Well, living with depression and having thoughts of self-harm is no walk in the park.

Feet in concrete

I was in Class 8 when I first tried to kill myself. I was too young to understand what I was feeling, or how to cope with it. It was a combination of guilt, shame and the overwhelming need to give up.

How I could be a cheerful popular teenager and also be this person who preferred to feel the pain of getting thrashed by mom? At the time, any kind of pain and anger was preferable than having that heaviness settle on me.

The second time was in my late 20s. Life had taken a nose-dive, and nothing made sense anymore. Despite having a thriving career in journalism, and a social life, several months after my separation, I decided to take my life.

I read somewhere that being depressed is like standing in liquid concrete. Gosh, I cannot think of a better explanation, as being depressed goes beyond feeling low or having a bad day.

Imagine this: you know that concrete is solidifying around your feet and that you wouldn’t be able to move at all in a short period. But you don’t care. You don’t have the wherewithal to move even an inch. If at all you do, it’s sluggish and difficult. Everything seems pointless. It gets to a point when nothing matters.

Empty, heavy

You don’t feel anything. No anger or sadness…just a whole lot of nothing. Empty. Nothing weighs heavier than emptiness. It’s a succubus that drains you of every last ounce of energy. And, here’s the insidiousness of it – you never see it coming.

No, I wasn’t slammed with suicidal thoughts one day. It wasn’t a kamikaze of feelings suddenly. Instead, they creeped up on me over a period of time, took hold of my entire being, and refused to let go.

Even the smallest act, like getting out of bed, felt like a monumental effort. Personal hygiene and self-care took a hike. I felt utterly alone, desolate, helpless, worthless and hopeless. That last bit happened when the heaviness settled in so fully that it was impossible to see or feel anything else outside of it.

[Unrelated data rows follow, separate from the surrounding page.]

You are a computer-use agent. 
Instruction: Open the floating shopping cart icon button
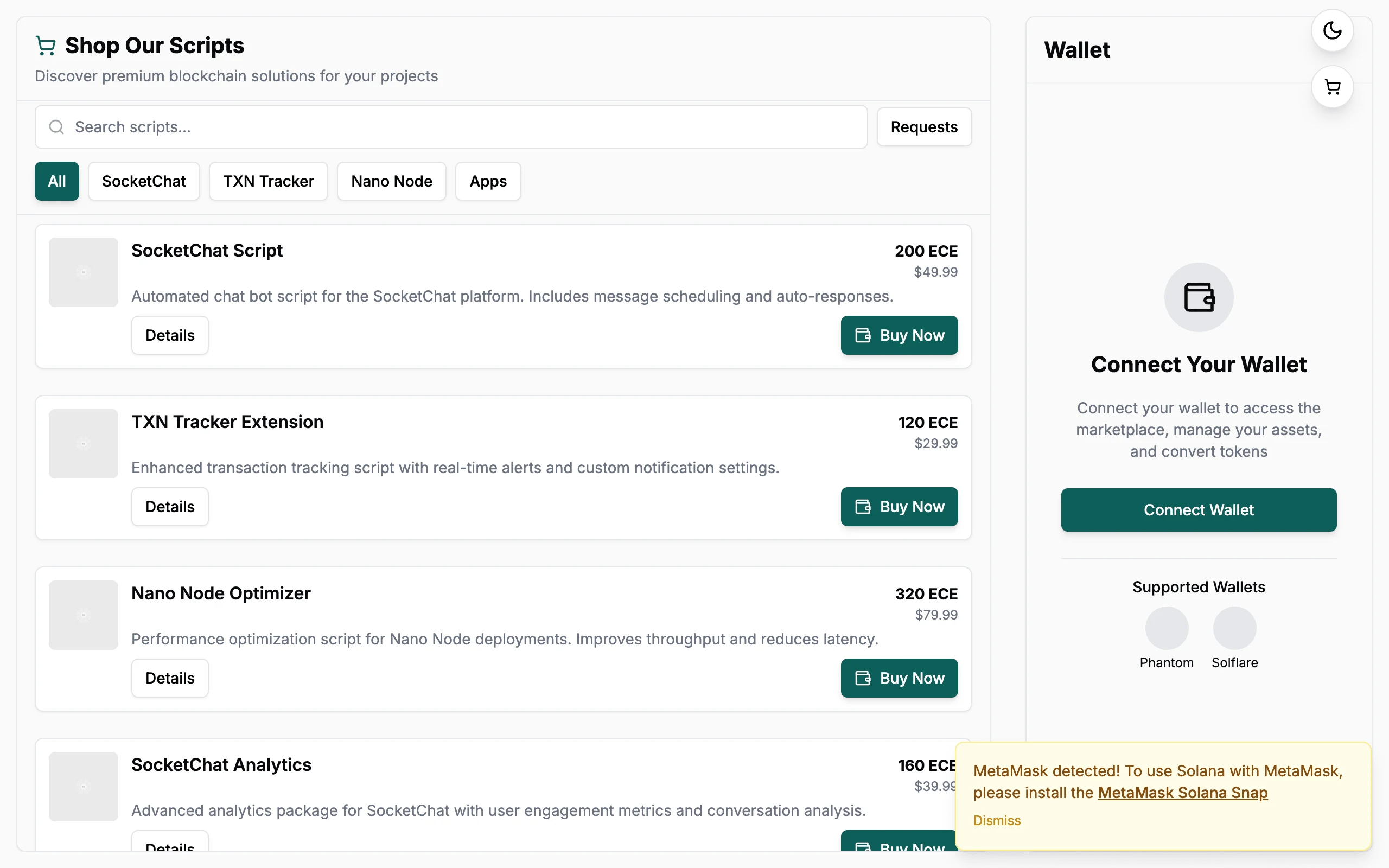pyautogui.click(x=1332, y=87)
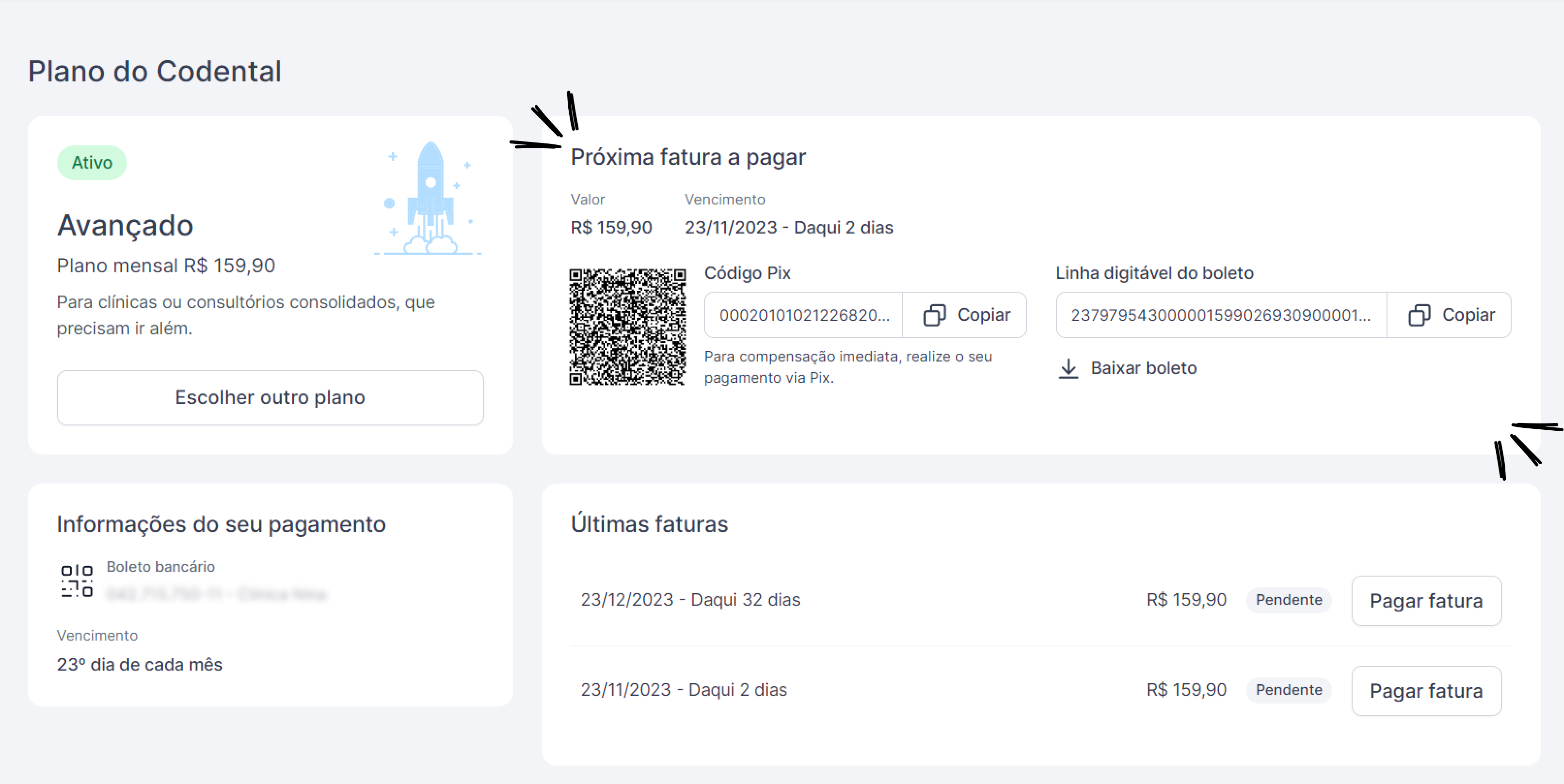Click the download arrow icon for boleto
This screenshot has height=784, width=1564.
coord(1068,368)
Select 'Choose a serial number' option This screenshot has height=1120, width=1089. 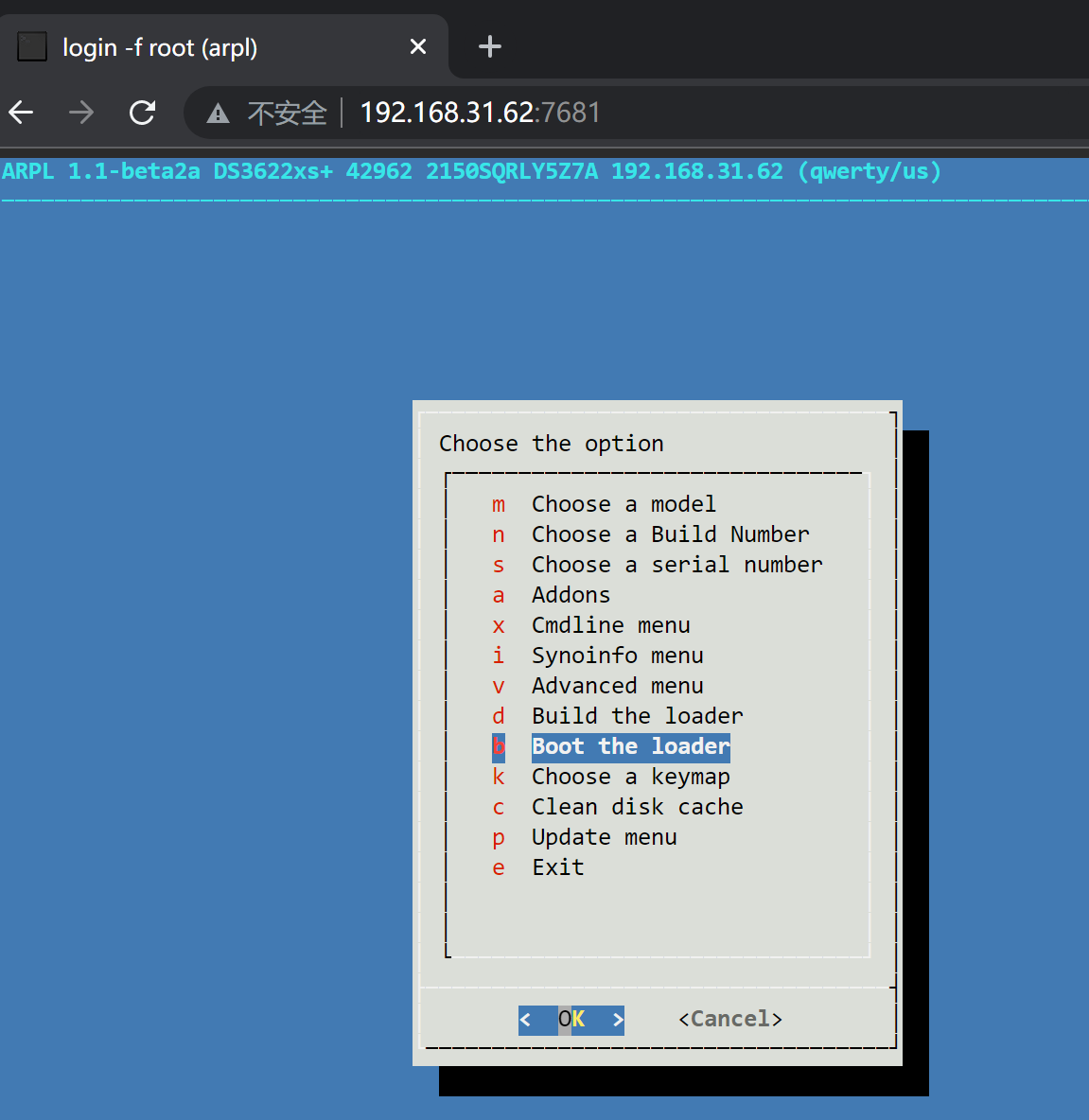pos(676,564)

I couldn’t see the light at the end of the proverbial tunnel. There was just black. I saw death as the only way to end my misery, and there was nothing easy about it.

Not a choice

I live with that feeling every day. It’s not something I can switch off. Depression and thoughts of self-harm are the unwelcome guests that live rent-free in my head.

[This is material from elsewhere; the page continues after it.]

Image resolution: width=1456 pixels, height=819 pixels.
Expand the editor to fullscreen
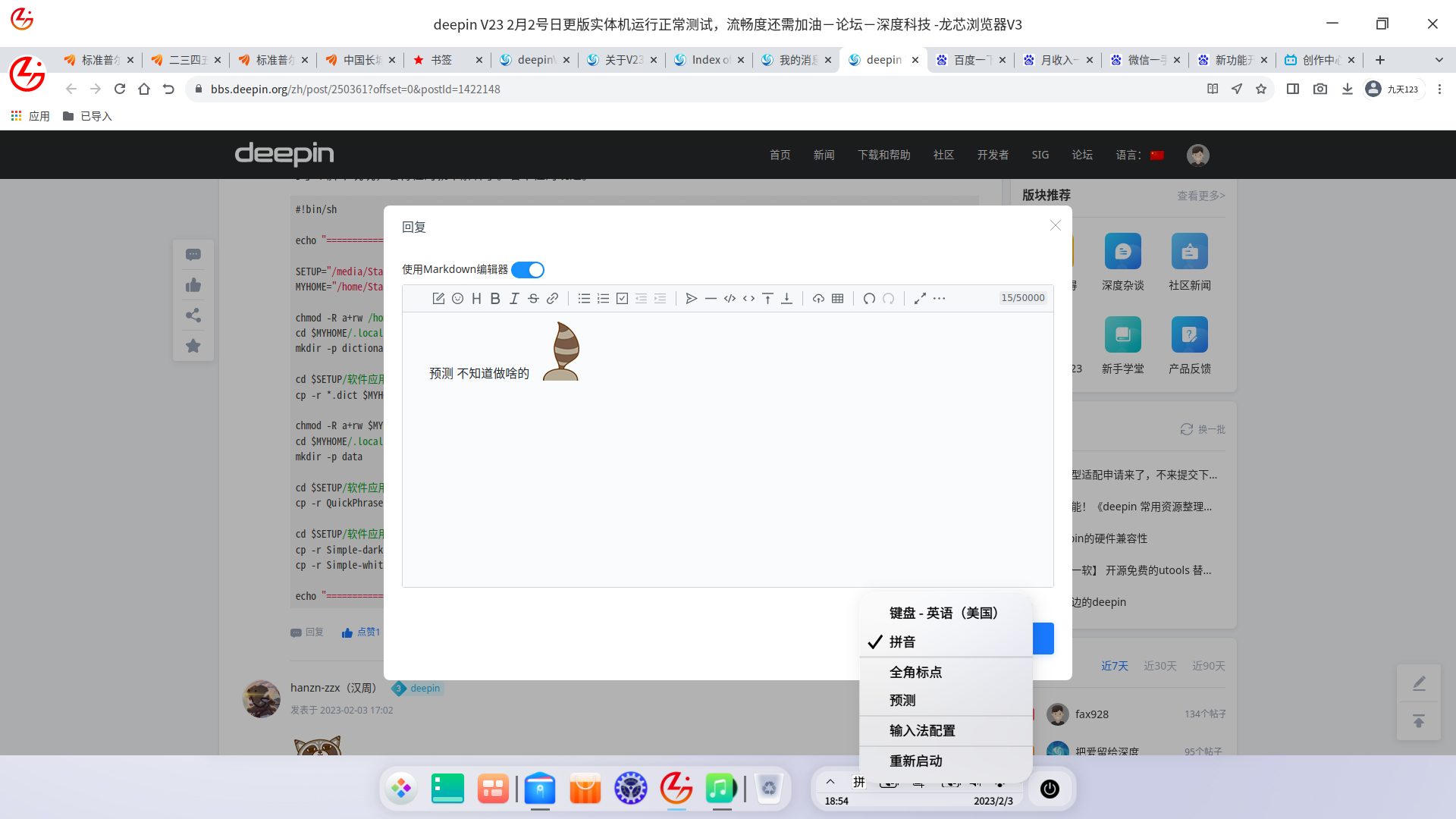(x=920, y=299)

And, so far, I’ve learned to live with them. It’s hard, though. Understanding triggers and identifying them is something I’ve learnt to do, thanks to years of therapy and innumerable counselling sessions. Reading self-help books and forming a fantastic support system also helps.

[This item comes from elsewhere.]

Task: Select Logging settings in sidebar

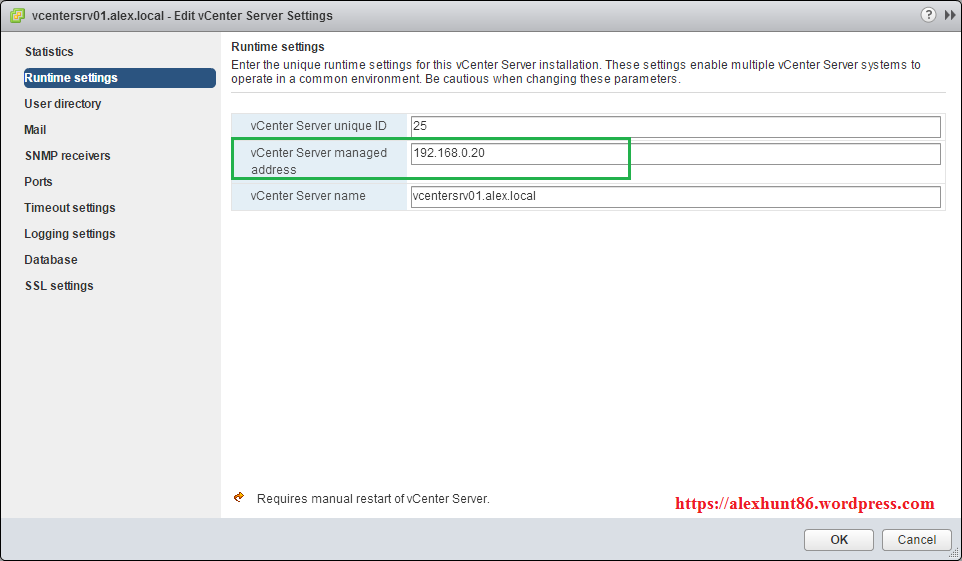Action: [70, 234]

I cannot reiterate how crucial the last one is – a group of people who know my struggles. It wasn’t easy for me initially. I’m well-known for being cheerful, friendly, and positive. So it comes as a shock to anyone when I disclose my struggle with mental health.

When I began reaching out initially, I received judgment, rejection, betrayal, and humiliation. I was even accused of seeking sympathy and attention. It hurt, and for a while, I withdrew into myself. But it was a story I was doing on burn victims that enabled me to persist.

Soon, I found good people. Some became my close friends, and a few others were those I learnt many valuable lessons from. One of them is to speak about my experience of living with depression and thoughts of self-harm, both of which don’t exist in a vacuum.

They’re interconnected with so many factors that it’s difficult for one person to manage, which is why it’s crucial we speak about it as much as possible — the daily struggle of living with it, coping mechanisms, and the role family, friends, and professional help play in enabling you to thrive.

I cannot think of a better day to begin that conversation than World Suicide Prevention Day.

Speak up

We need to keep talking about it every day. It has to be a part of family dinners, luncheons with friends, and a professional set-up where companies implement policies that support their employees’ mental health. Let’s speak about it on every platform so that those who struggle know they’re not alone, and that help and support are accessible and affordable.